Tesla Motors Inc. has recalled nearly 200,100 Model S vehicles following an outbreak in China of battery fires.
The company said in a statement that the recall affects all Model S models sold in the U.S. from January 6, 2017, through November 6, the end of 2017.
It said it was making a final decision about whether to sell or recall the vehicles.
The recall affects models equipped with the all-wheel drive system, the company said.
The Model S is made in China.
The number of Model S cars recalled by Tesla has reached 8,800, including the Model X crossover, which is made by General Motors Co. General Motors said on Wednesday that it will not produce or sell any more of the vehicles until further notice.
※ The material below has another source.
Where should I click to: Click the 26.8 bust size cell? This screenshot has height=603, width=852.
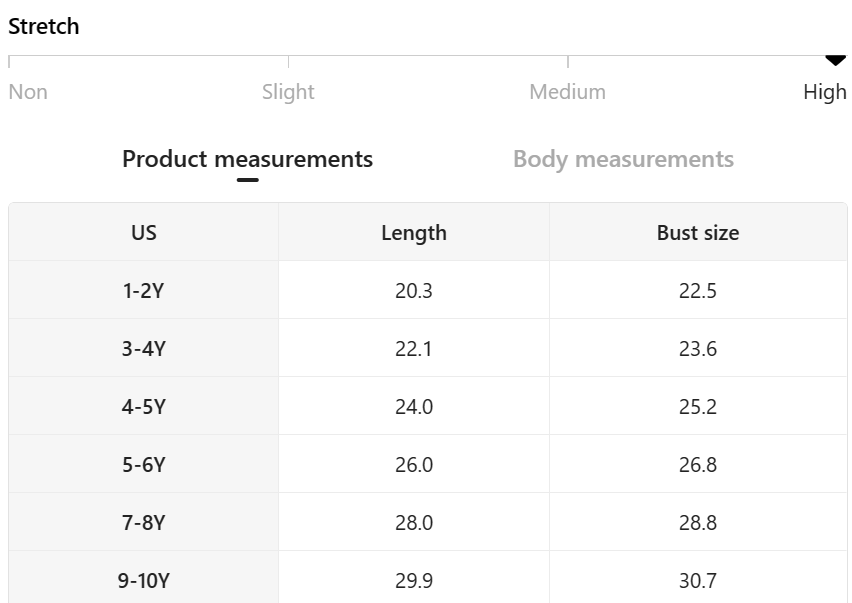tap(698, 465)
It is unclear how widespread the issue was, and how many vehicles may have been affected.
Tesla said the recall was for Model S batteries that failed due to improper manufacturing practices.
A similar recall of Model X was issued earlier this month.
Tesla also recalled 1.8 million Model S and X crossover models in October after a similar battery issue.
Tesla has said the batteries were found to be susceptible to overheating and shorting.
Model X is made with a lithium ion battery that is about twice as dense as the conventional lithium ion batteries used in cars today.
The lithium ion technology is more energy dense than the battery cells used in electric cars.
Tesla’s new all-electric sedan, which goes on sale in 2019, will feature a larger battery that can store up to 50 kilowatts.
The new batteries will be installed under the hood of the car, in addition to in the vehicle’s trunk.
Tesla shares fell more than 8% on Wednesday as investors worry about the company’s ability to sell cars and keep its customers.
Tesla reported a record revenue of $9.2 billion for the first quarter ended in June.